A study suggests that viewing the owner's face works as a positive social reinforcement for dogs. A team of researchers tested a group of dogs by presenting them with a two-way choice task: a video showing the owner's face next to a food reward and another video displaying the back of the owner's head with the same food reward. The food associated with the caregiver's face registered the highest frequency of choice.

Anna Kis has been doing research on canine behaviour for over ten years and has accomplished at least surprising results about "man's best friend". For instance, she found that dogs, like humans, can get a bad night's sleep after a stressful day. Despite falling asleep quickly, twice as fast as the relaxed dogs curiously, they have sleep disturbances, with less time in deep sleep (more details here).

In another study, the researcher coordinated a team that focused on the effect that oxytocin - a hormone produced in a region of the brain called the hypothalamus - can have on canine social cognition.

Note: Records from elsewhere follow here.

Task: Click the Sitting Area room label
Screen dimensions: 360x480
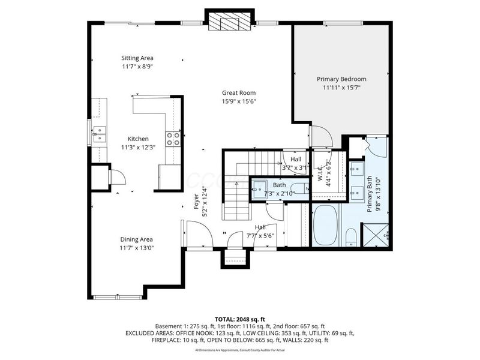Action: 137,58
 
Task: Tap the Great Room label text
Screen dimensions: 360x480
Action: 239,92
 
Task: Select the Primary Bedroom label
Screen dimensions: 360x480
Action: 341,79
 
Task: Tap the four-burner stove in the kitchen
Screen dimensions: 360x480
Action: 173,139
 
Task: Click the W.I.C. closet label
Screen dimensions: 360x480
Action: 320,175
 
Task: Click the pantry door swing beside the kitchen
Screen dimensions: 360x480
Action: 116,176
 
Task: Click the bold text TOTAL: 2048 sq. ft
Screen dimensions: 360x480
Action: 239,319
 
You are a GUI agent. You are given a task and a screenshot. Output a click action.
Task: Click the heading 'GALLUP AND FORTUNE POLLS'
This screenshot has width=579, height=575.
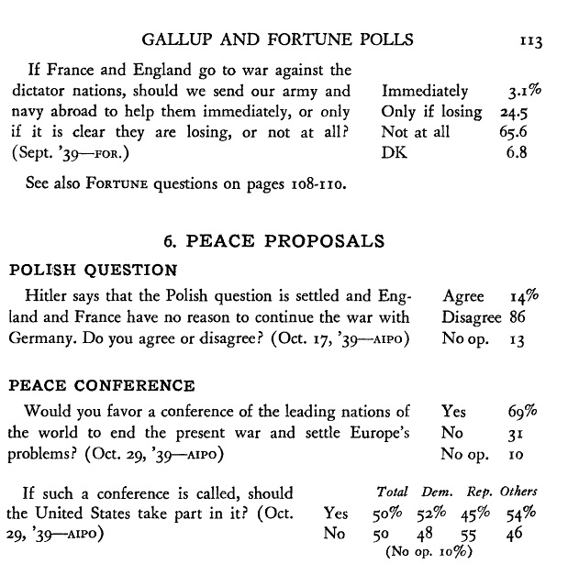tap(278, 39)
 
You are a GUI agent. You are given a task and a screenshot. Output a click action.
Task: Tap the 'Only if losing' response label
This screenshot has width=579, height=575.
tap(431, 112)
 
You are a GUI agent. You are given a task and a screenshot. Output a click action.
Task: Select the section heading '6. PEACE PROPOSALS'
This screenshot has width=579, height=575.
tap(273, 242)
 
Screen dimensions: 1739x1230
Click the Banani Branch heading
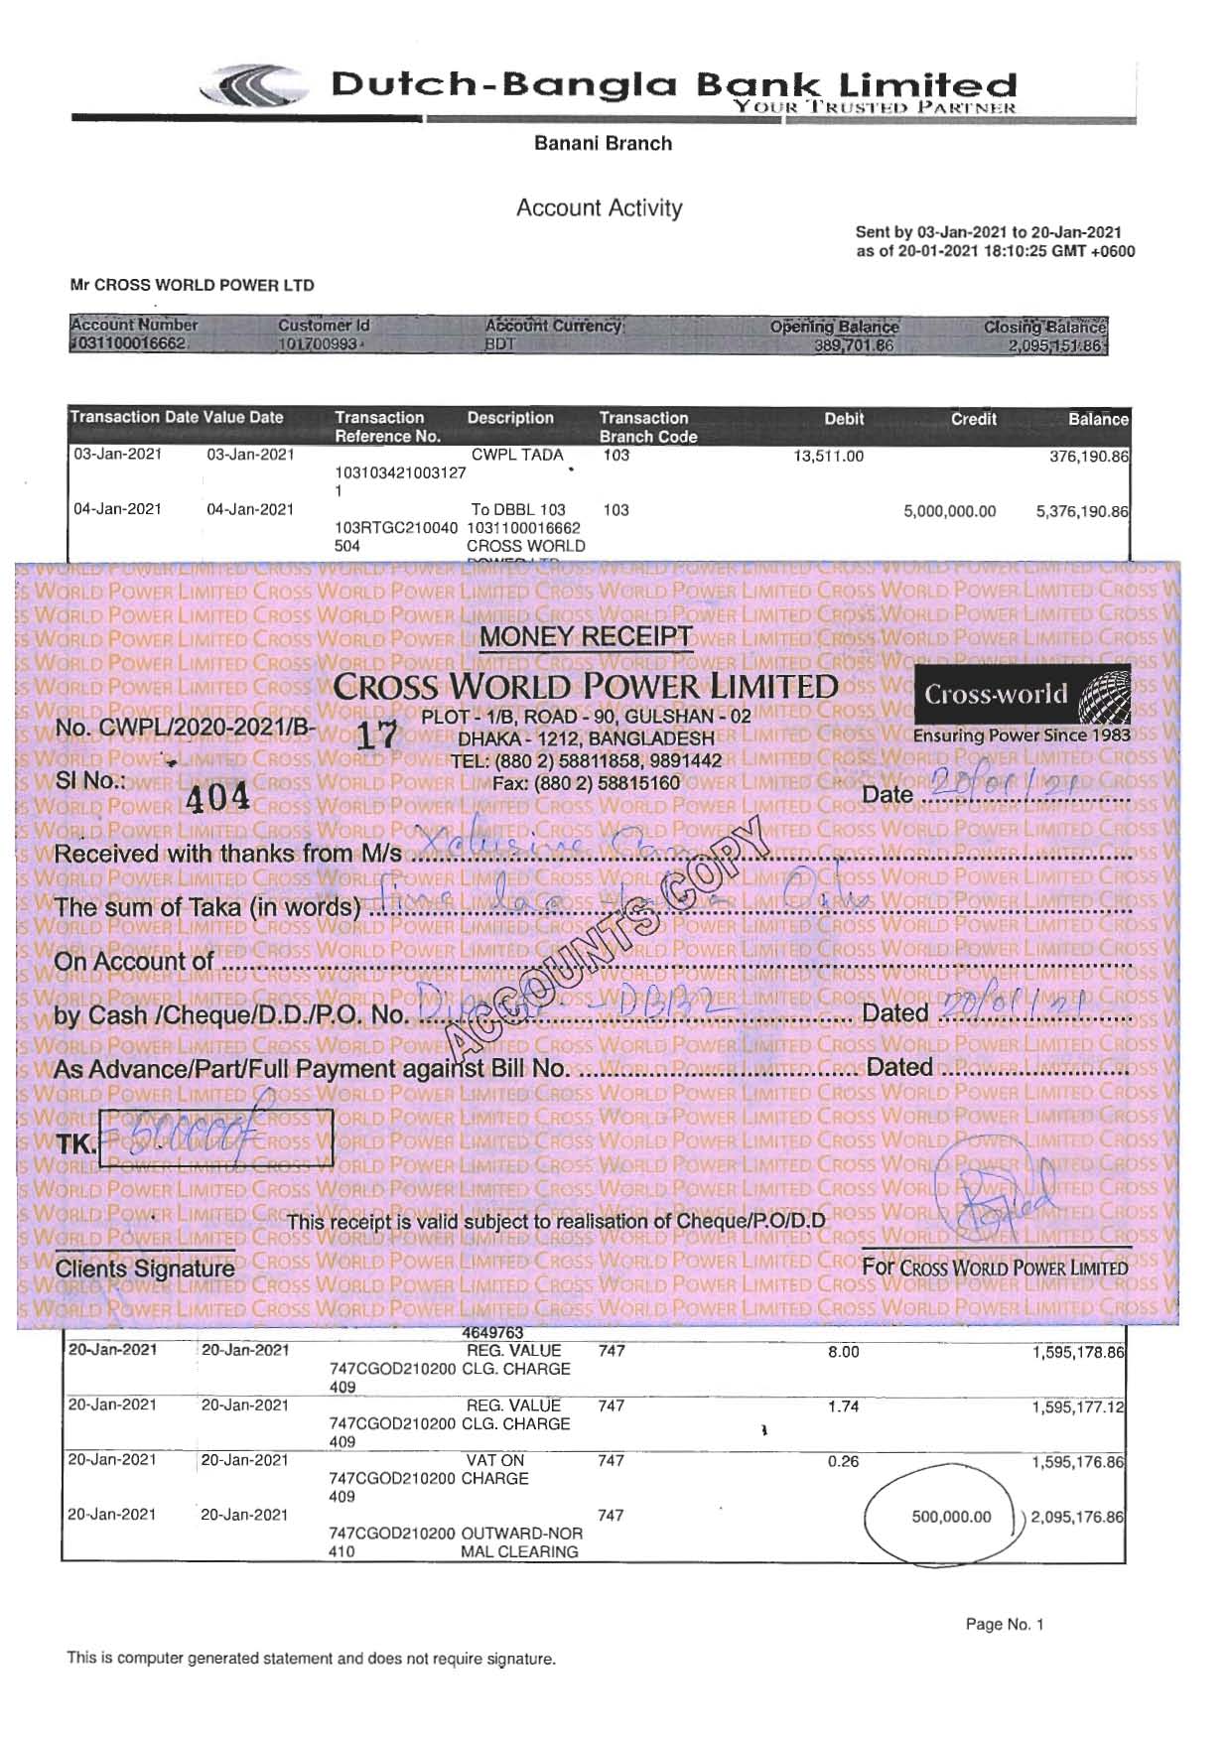[603, 143]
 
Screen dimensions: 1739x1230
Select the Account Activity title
[599, 207]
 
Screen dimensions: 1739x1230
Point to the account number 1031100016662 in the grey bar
[128, 343]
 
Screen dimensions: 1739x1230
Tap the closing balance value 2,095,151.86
[1054, 345]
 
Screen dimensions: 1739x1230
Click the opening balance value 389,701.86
[853, 345]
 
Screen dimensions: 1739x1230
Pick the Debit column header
[844, 419]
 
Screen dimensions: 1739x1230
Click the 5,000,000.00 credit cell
[949, 511]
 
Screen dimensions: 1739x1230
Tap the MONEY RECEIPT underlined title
[586, 636]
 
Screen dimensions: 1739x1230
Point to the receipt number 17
[376, 735]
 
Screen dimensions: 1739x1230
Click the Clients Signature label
[144, 1269]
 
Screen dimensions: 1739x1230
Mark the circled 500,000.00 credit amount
[950, 1517]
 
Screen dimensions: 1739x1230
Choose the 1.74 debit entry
[843, 1406]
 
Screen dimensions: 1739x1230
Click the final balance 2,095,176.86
[1077, 1517]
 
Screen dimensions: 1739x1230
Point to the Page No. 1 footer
[1004, 1624]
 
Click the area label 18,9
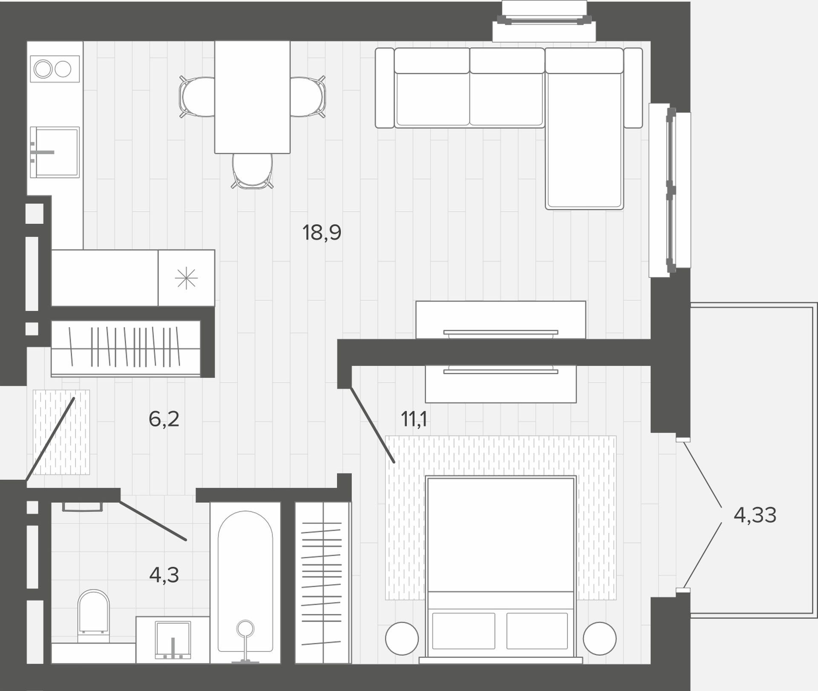click(x=322, y=233)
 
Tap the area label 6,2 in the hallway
click(x=164, y=419)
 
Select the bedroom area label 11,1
click(x=414, y=419)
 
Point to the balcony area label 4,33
click(x=755, y=515)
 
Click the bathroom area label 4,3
click(x=164, y=575)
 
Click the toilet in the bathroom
click(x=94, y=616)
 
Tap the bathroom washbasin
click(x=173, y=640)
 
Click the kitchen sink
click(x=55, y=152)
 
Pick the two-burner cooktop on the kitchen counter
click(x=55, y=69)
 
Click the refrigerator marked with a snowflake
click(x=186, y=278)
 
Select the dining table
click(x=252, y=97)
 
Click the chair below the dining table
click(x=252, y=171)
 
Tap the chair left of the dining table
click(x=197, y=97)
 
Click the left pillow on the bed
click(x=464, y=631)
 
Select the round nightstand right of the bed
click(x=599, y=639)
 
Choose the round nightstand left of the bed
click(x=402, y=639)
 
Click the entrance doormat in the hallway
click(x=61, y=432)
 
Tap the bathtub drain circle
click(x=245, y=628)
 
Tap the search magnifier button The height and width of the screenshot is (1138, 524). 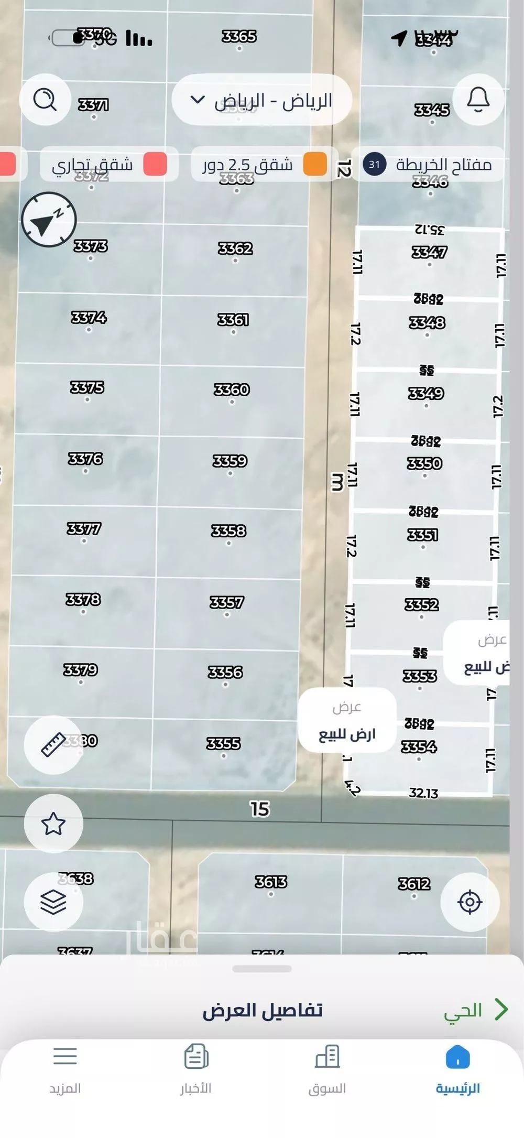(45, 99)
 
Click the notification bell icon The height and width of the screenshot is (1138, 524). (478, 99)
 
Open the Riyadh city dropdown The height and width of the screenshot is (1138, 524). (261, 100)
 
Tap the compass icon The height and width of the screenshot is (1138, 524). (49, 220)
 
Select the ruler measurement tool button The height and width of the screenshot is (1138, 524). (53, 744)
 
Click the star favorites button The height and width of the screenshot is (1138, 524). (53, 823)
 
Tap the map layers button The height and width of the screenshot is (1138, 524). (53, 902)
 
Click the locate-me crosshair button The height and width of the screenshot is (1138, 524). (470, 902)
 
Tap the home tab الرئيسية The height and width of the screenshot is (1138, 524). (457, 1069)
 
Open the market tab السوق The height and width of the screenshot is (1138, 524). (327, 1069)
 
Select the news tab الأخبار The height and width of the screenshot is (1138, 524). (196, 1069)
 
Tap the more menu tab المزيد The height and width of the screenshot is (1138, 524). (65, 1069)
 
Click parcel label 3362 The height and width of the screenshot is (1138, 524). (235, 248)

Her team found that positive interaction with humans can increase oxytocin levels in dogs (Hritcu et al., 2019; Kis et al., 2017), as opposed to social isolation, as in case of dogs living in shelters, and where increased levels of cortisol were found -- hormone associated with stress (Gunter et al., 2019).

Following this study, the paper"The implicit reward value of the owner's face for dogs", published in August 2021 in iScience by the team at the Institute of Cognitive Neuroscience and Psychology at the Hungarian Academy of Sciences in Budapest, composed by Anna Kis, Henrietta Bolló, Orsolya Kiss and József Topál, sought to understand whether the human caregiver's face could have an effect on dogs' preference in a two-way choice task.

A sample of 19 males and 20 females of adult pet dogs from various breeds over one year old individually watched two videos simultaneously: one showing their owners' face (emotionally neutral) and another showing only their owners' back of the head. Along with both video projections was the same food reward.

As with humans, in particular with children, and in agreement with previous studies, dogs showed a significant selection bias toward food placed next to their owners' video-projected faces.

The authors of this study point out that research in this area has already shown that dogs find social interaction with humans intrinsically rewarding, which may explain the tendency to choose the food placed next to the video with the owner's face. Furthermore, these results are in line with previous studies that suggest that dogs perceive neutral human faces as positive rather than negative.

In short, this study reinforces the idea that, like us, dogs have a behavioural preference for human social stimuli and consider these to have a rewarding effect for them.